Observation of cooking methods revealed that hamburgers did not consistently reach internal temperatures lethal for E. coli. Product trace-backs implicated selected lots of hamburgers (picture); culture of uncooked hamburger patties corroborated the epidemiologic findings. (1)
Several pivotal public-health initiatives were undertaken in this outbreak’s wake:
1. At the time of the outbreak, E. coli O157 infection was reportable in only 12 states. By the end of 1994, 33 states had made it reportable, and by the end of 1996, it was reportable in all but 6 states.
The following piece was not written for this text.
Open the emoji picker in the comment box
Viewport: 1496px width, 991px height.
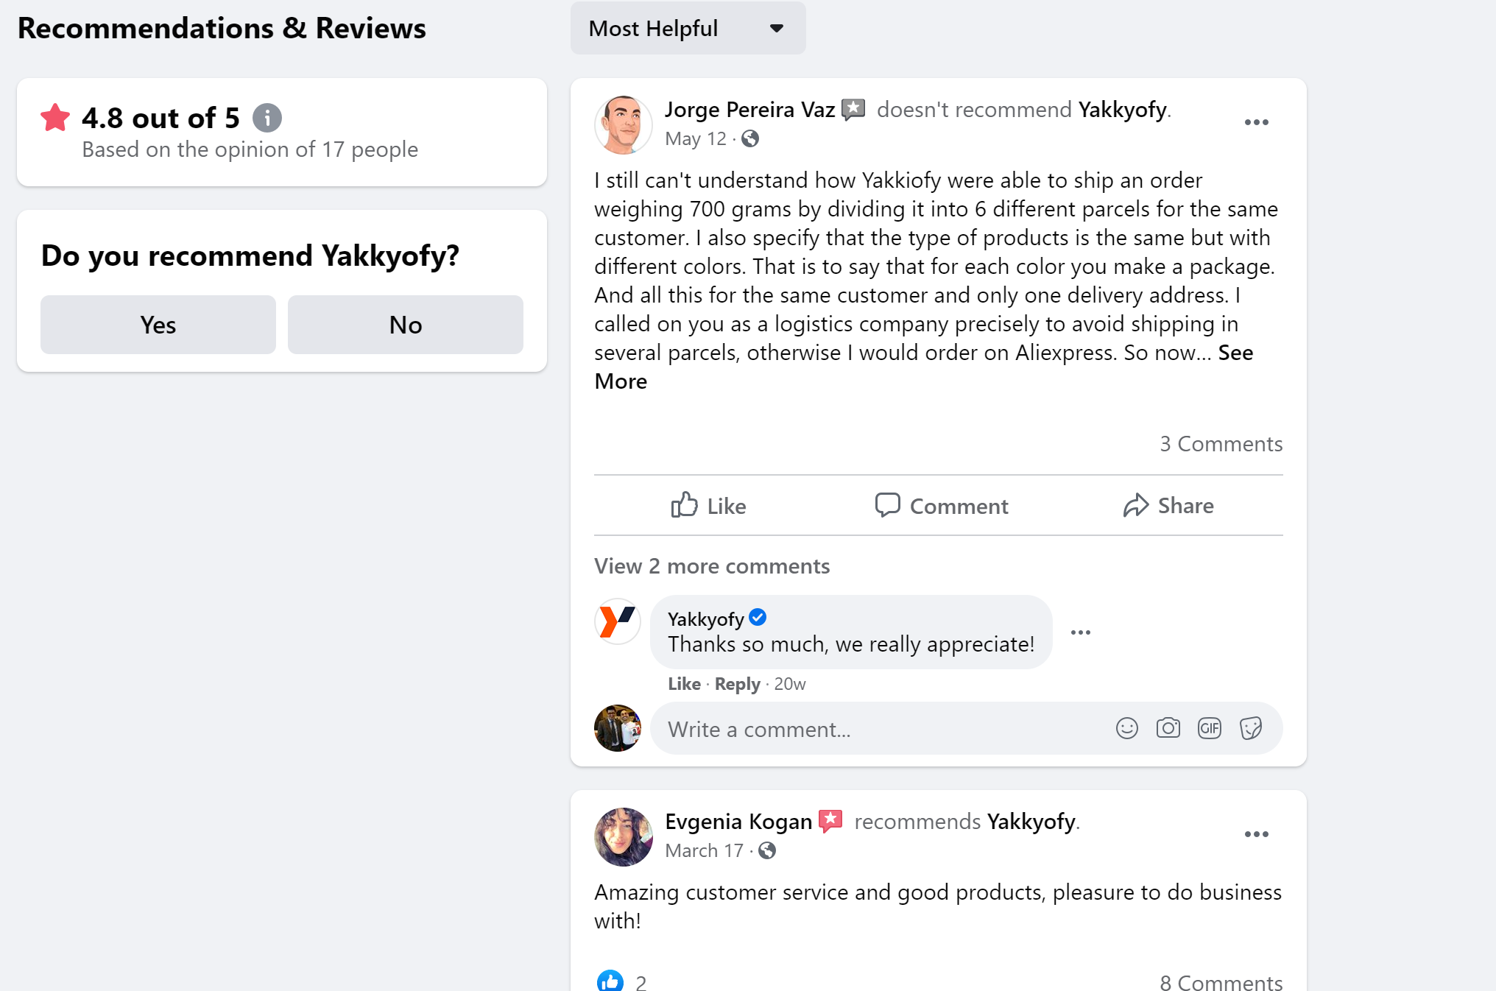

2. The outbreak “broke” the weekend of Bill Clinton’s first Presidential inauguration, and it was one of the first exigencies that faced the new administration. Agriculture Secretary Mike Espy proposed sweeping changes to existing regulations regarding beef production, which had required only visual inspection of beef-processing operations. Under the new rules, USDA began testing samples of raw ground beef in 1994 for E. coli O157, which was declared an “adulterant,” indicating a zero-tolerance policy for its presence even in uncooked beef; and in 1996 required the risk-reduction system known as “Hazard Analysis & Critical Control Points” (HACCP) in meat-processing establishments.
3. A renewed emphasis on foodborne illness was undertaken at CDC. In 1995, “FoodNet” was initiated to capture detailed data regarding foodborne illnesses systematically and to conduct special studies into their sources. Today, food safety has public health prominence as one of CDC’s “Winnable Battles.”
4. The Jack In The Box outbreak was the first major use of PFGE — a new DNA typing technique that could explore relatedness of bacterial isolates. CDC trained and funded state health departments to test bacterial isolates routinely using this method and to report to a centralized system, where widespread but low-level outbreaks could be detected. Today, this “PulseNet” system can be credited with detecting a substantial fraction of recognized foodborne outbreaks.
References: 1. Tuttle et al. “Lessons from a large outbreak of Escherichia coli O157:H7 infections: insights into the infectious dose and method of widespread contamination of hamburger patties.”